本当に、今の世の中はひどい。あれほど軍部に媚びていた文壇が、手のひらを返したように軍人を悪者扱いするのです。皆、あの戦争を支持していたくせに、まるで無理やり従わされていたようなふりをするのです。いくら何でも、あんまりでした。あさましいなんてもんじゃありません。
だから私は、戦後のあらゆる権威を否定するのです。もう、何とか主義だとか、修身教養的な道徳だとかは、いっさい信じないことにしました。そうして、そんなことを続けているうちに、人々は私を、無頼派と呼ぶようになりました。他の多くの作家のように、民主主義万歳、おれは最初から負ける戦争だとわかっていた、これからはアメリカと仲良くやっていこう、とでも言えたら、さぞや生きやすかったのでしょうが、それだけはしたくなかったのです。というより、できなかったと言った方が正しいかもしれません。
私と比べれば、川端は随分と器用に世の中を渡り歩いているように見えます。あれほど繊細な文章を書く男が、まるで政治家のような処世術を持っているのは、まったくもって不可解でしたし、失望したのも事実です。

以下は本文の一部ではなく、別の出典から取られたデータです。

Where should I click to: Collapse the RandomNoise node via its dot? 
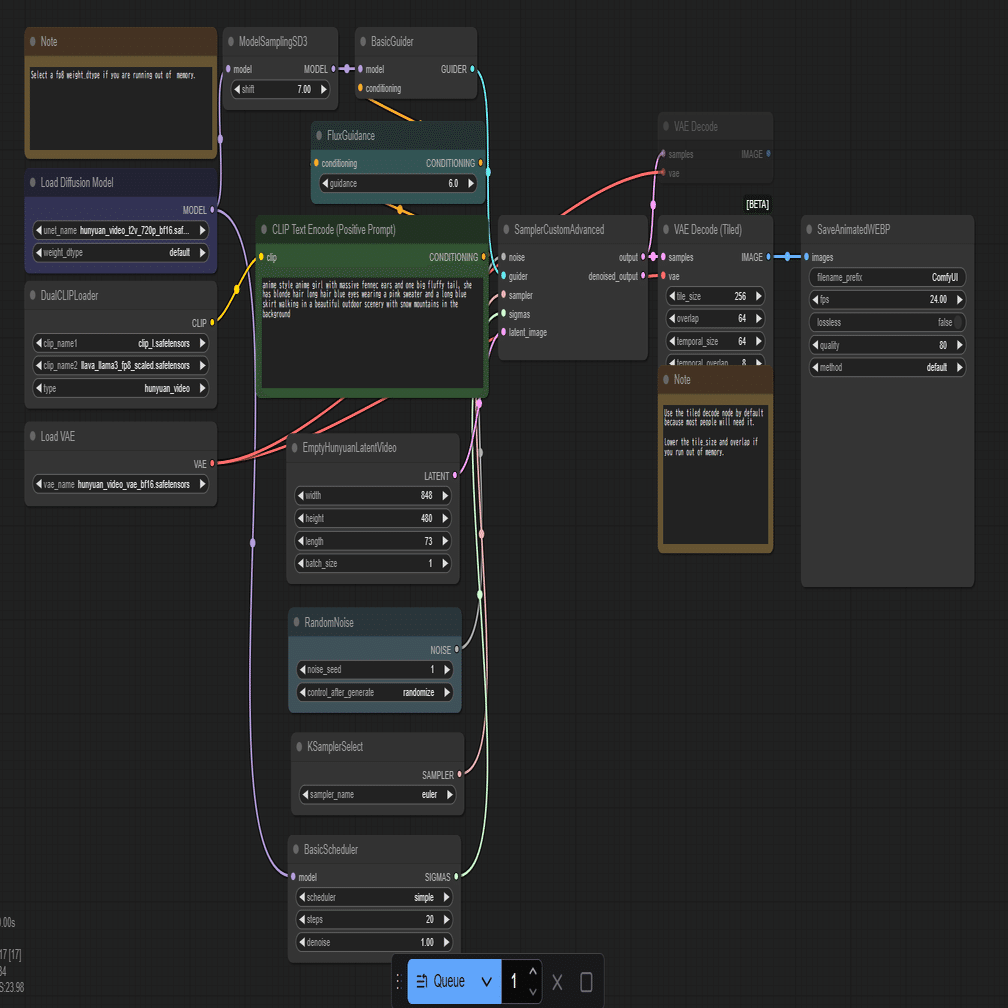[x=296, y=622]
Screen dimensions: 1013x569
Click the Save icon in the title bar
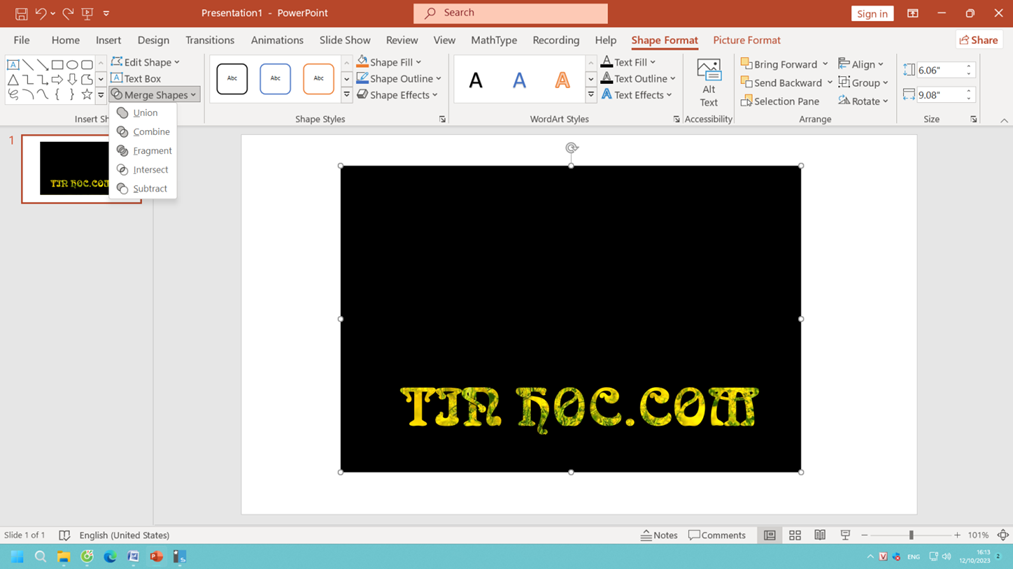[x=21, y=13]
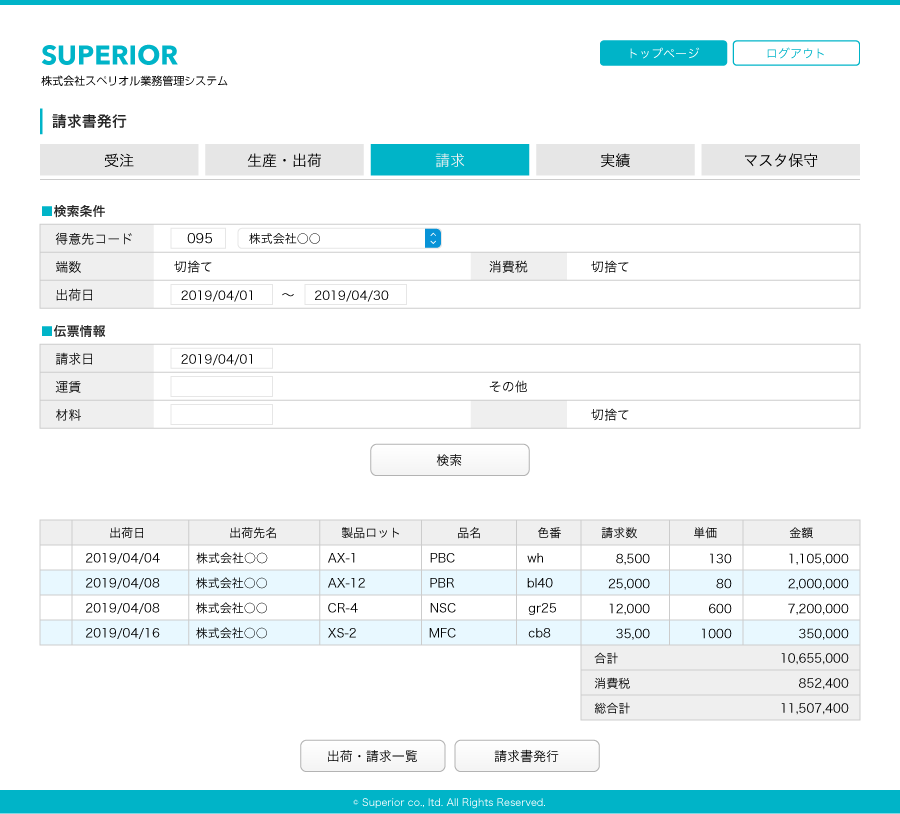
Task: Click the 請求書発行 button at bottom
Action: point(526,756)
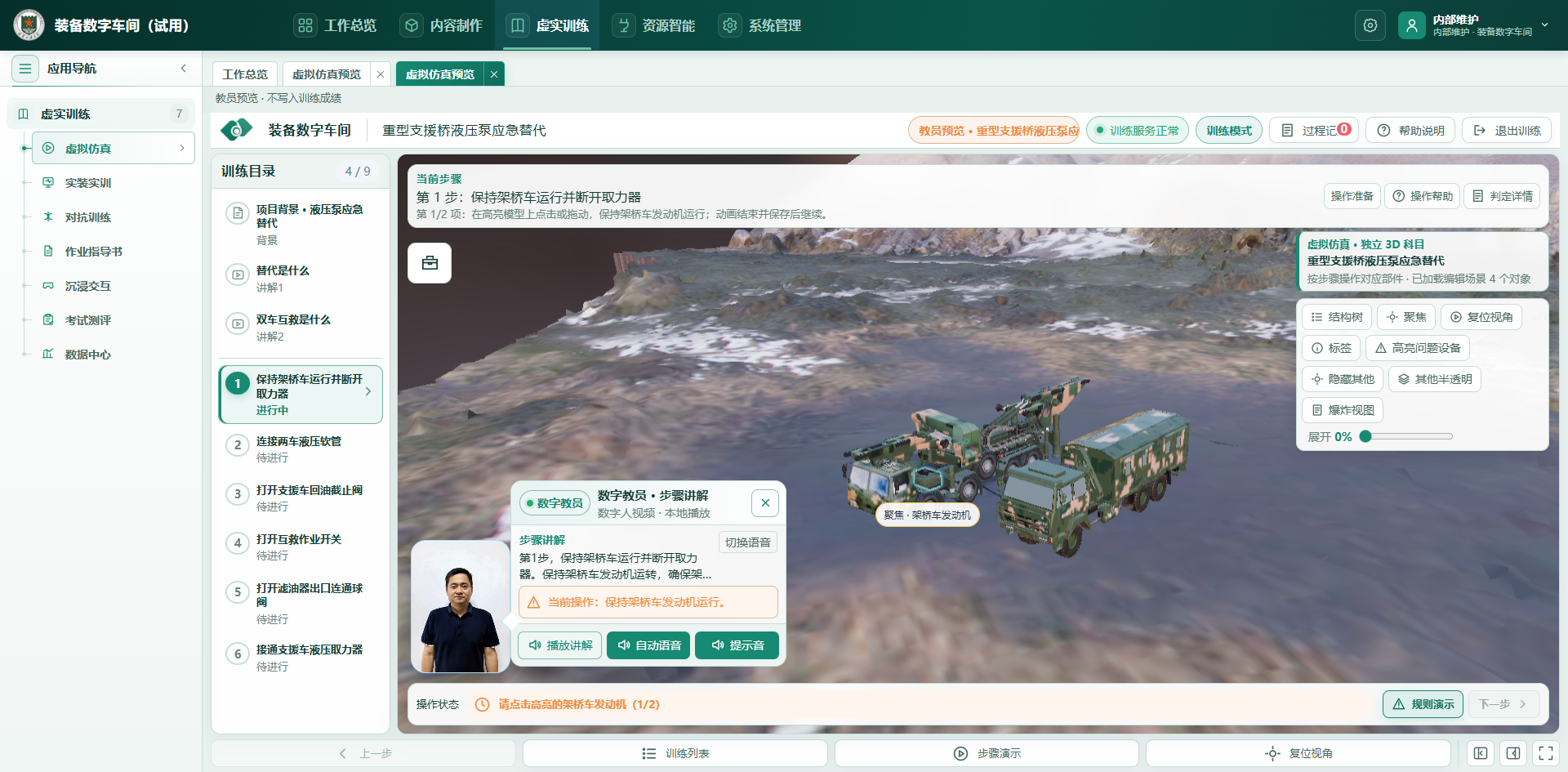The image size is (1568, 772).
Task: Click the toolbox icon in 3D view
Action: click(430, 263)
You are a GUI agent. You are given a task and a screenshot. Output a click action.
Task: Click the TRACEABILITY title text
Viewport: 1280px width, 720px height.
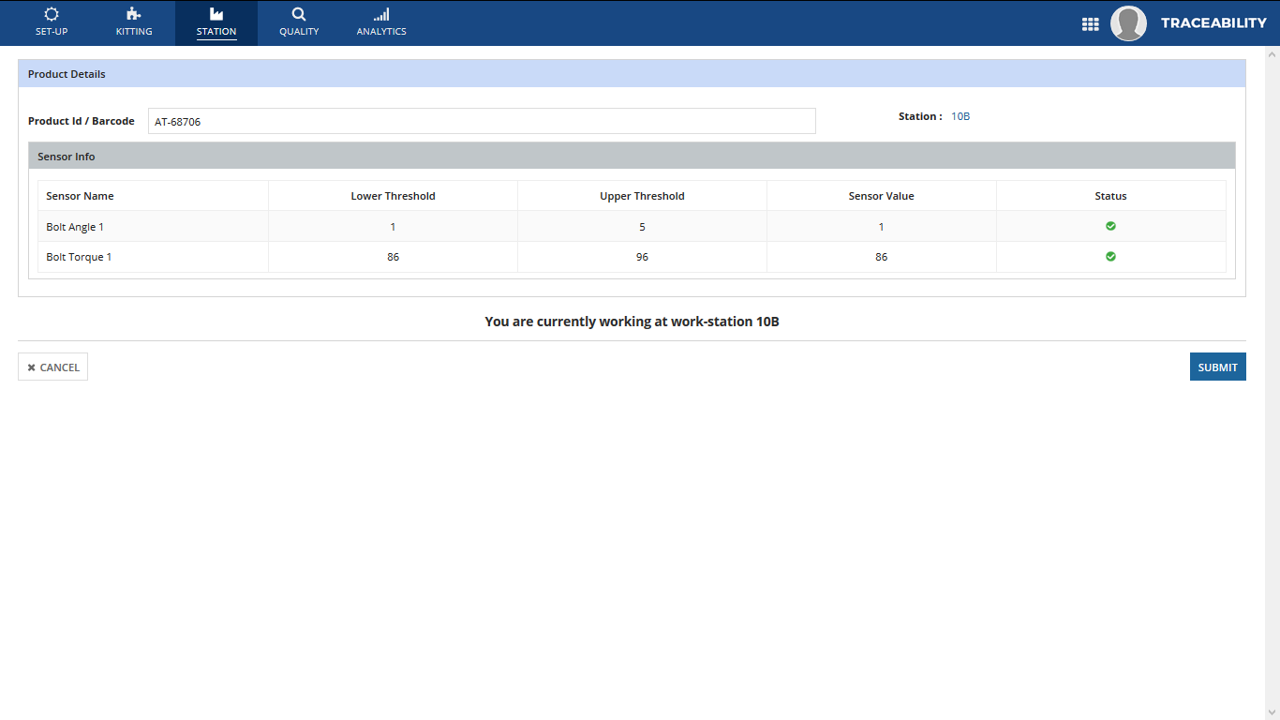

私は、第三回芥川賞で、川端に長文を送りつけ、賞を与えるよう懇願しました。見殺しにしないでください、とまで書いたのに、冷たくあしらわれてしまいました。無論、当時は激しく憎みましたが、同時に、地主の息子である私に、まるで媚びようともしない態度に、潔癖さも感じていたのでした。この男には、津島家の威光など通用しない。心のどこかで、見上げた男だ、と思っていました。
そして、そんな川端だからこそ、「女生徒」を絶賛してもらった時は、嬉しかったのです。
かつて、私の前に立ちはだかった壁が、ようやく私の作品を認めてくれたのだから、そりゃあもう、飛び上がるほど喜びました。
なのに、その川端が、卑しい俗物作家と化してしまったのです。よりによって志賀なんかとつるんで、醜く世の中に媚び、べろべろと権力の靴底を舐め始めたのです。
許せませんでした。そんな川端は見たくありませんでした。
あげく、今では魔王を名乗り、ひょっとしたら、若者に自滅めいた作戦を命じているのかもしれないのだから、手の施しようがありません。
どうしてなんだ、川端。
なんで、あのままでいてくれなかったんだ。
いいさ、お前がそのつもりなら、
「僕が、引導を渡してあげよう」
魔王を終わらせるのは、勇者の仕事。
いっさいの迷いが消えました。
更新が滞ってしまって、申し訳なく思っております。書くのをやめたとかではないのです。腸出血を起こして、病院に担ぎ込まれてしまったのです。大丈夫です。ちゃんとやる気はあるので、ご安心ください。決着の着くところまで、必ず書き上げます。